Search code examples
cudathrust

Is it possible to use thrust::device_ptr on a mapped array?


I am trying to use the thrust::copy_if function on mapped memory. However, as I get a runtime error and I am not being able to find it, before spending a lot of time in debugging, I would like to have a confirmation of the fact that it is effectively allowed to pass a pointer to a mapped memory location to the thrust::device_ptr wrapper.

Here is an example of what I mean:

int size=1024;

int* v_locked;
int* v_device;
int* stencil_device;

device_ptr<int> v_wrapper;
device_ptr<int> v_wrapper_end;
device_ptr<int> stencil_wrapper;

cudaHostAlloc((void**)&v_locked, size*sizeof(int), cudaHostAllocMapped));
cudaHostGetDevicePointer(&v_device, &v_locked, 0);

cudaMalloc((void**)&stencil_device, size*sizeof(int));
/* 
kernel assigning stencil_device elements ...
*/

v_wrapper = device_pointer_cast(v_device);
stencil_wrapper = device_pointer_cast(stencil_device);

v_wrapper_end = copy_if(make_counting_iterator<int>(0), make_counting_iterator<int>(size), stencil_wrapper, v_wrapper, _1 == 1);

Is this a correct usage of mapped memory with thrust library?

Thank you.


Solution

  • Yes, it is possible.

    I believe there were several problems with your code.

    1. You don't appear to be doing any proper cuda error checking If you were, you would have detected that although your calls to cudaHostGetDevicePointer seem to compile correctly, they were not set up correctly.
    2. As mentioned above, your calls to cudaHostGetDevicePointer() were not set up correctly. The second pointer argument is passed as a single pointer (*), not double pointer (**).
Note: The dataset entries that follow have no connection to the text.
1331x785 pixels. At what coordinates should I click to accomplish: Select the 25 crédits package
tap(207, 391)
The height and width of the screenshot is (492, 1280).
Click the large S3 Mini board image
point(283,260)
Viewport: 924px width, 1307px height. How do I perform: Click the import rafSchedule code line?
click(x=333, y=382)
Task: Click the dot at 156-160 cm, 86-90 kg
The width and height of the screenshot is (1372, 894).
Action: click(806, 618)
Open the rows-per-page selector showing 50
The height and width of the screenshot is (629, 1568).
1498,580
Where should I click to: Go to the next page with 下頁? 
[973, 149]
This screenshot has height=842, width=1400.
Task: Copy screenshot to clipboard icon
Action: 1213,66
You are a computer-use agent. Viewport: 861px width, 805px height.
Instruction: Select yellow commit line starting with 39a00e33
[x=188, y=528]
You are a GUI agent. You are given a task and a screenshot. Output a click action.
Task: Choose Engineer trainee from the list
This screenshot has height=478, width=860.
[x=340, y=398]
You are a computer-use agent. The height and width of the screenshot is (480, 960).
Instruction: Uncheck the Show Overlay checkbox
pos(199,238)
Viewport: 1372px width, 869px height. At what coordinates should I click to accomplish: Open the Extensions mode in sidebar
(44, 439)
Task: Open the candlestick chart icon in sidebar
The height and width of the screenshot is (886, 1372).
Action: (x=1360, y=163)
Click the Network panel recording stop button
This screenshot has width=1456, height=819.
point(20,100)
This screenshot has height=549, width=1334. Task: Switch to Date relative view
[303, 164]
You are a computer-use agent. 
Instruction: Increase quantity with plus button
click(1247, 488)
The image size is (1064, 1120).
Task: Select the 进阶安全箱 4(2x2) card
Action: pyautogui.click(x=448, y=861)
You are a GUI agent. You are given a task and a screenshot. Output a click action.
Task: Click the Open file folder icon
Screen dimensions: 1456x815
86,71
Refer to the documentation This call as written would throw a cuda runtime error which you can trap.
    3. Prior to your cudaHostAlloc calls, you should use the cudaSetDeviceFlags(cudaDeviceMapHost); call to enable this feature.

    Here is a sample code which seems to work correctly for me, and has the above problems fixed:

    $ cat t281.cu
    #include <iostream>
    #include <thrust/device_vector.h>
    #include <thrust/device_ptr.h>
    #include <thrust/copy.h>   
    
    #define cudaCheckErrors(msg) \
        do { \
            cudaError_t __err = cudaGetLastError(); \
            if (__err != cudaSuccess) { \
                fprintf(stderr, "Fatal error: %s (%s at %s:%d)\n", \
                    msg, cudaGetErrorString(__err), \
                    __FILE__, __LINE__); \
                fprintf(stderr, "*** FAILED - ABORTING\n"); \
                exit(1); \
            } \
        } while (0)
    
    template<typename T>
    struct is_one : thrust::unary_function<T, bool>
    {
        __host__ __device__
        bool operator()(const T &x)
        {
            return (x==1);
        }
    };
    
    int main(){
    
      int size=1024;
    
      int* v_locked;
      int* v_device;
      int* stencil_locked;
      int* stencil_device;
    
      cudaSetDeviceFlags(cudaDeviceMapHost);
      cudaCheckErrors("cudaSetDeviceFlags");
      cudaHostAlloc((void**)&v_locked, size*sizeof(int), cudaHostAllocMapped);
      cudaCheckErrors("cudaHostAlloc 1");
      cudaHostGetDevicePointer(&v_device, v_locked, 0);
      cudaCheckErrors("cudaHostGetDevicePointer 1");
      cudaHostAlloc((void**)&stencil_locked, size*sizeof(int), cudaHostAllocMapped);
      cudaCheckErrors("cudaHostAlloc 2");
      cudaHostGetDevicePointer(&stencil_device, stencil_locked, 0);
      cudaCheckErrors("cudaHostGetDevicePointer 2");
    
      for (int i = 0; i < size; i++){
        v_locked[i] = i;
        stencil_locked[i] = i%2;}
    
      thrust::device_ptr<int> v_wrapper = thrust::device_pointer_cast(v_device);
      thrust::device_ptr<int> stencil_wrapper = thrust::device_pointer_cast(stencil_device);
      thrust::device_ptr<int> v_wrapper_end = v_wrapper + size;
      thrust::device_vector<int> result(size);
      thrust::device_vector<int>::iterator result_end = copy_if(v_wrapper, v_wrapper_end, stencil_wrapper, result.begin(), is_one<int>());
      int result_size = result_end - result.begin();
      thrust::host_vector<int> h_result(result_size);
      thrust::copy_n(result.begin(), result_size, h_result.begin());
      thrust::copy_n(h_result.begin(), 10, std::ostream_iterator<int>(std::cout, " "));
      std::cout << std::endl;
      return 0;
    
    }
    $ nvcc -arch=sm_20 -o t281 t281.cu
    $ ./t281
    1 3 5 7 9 11 13 15 17 19
    $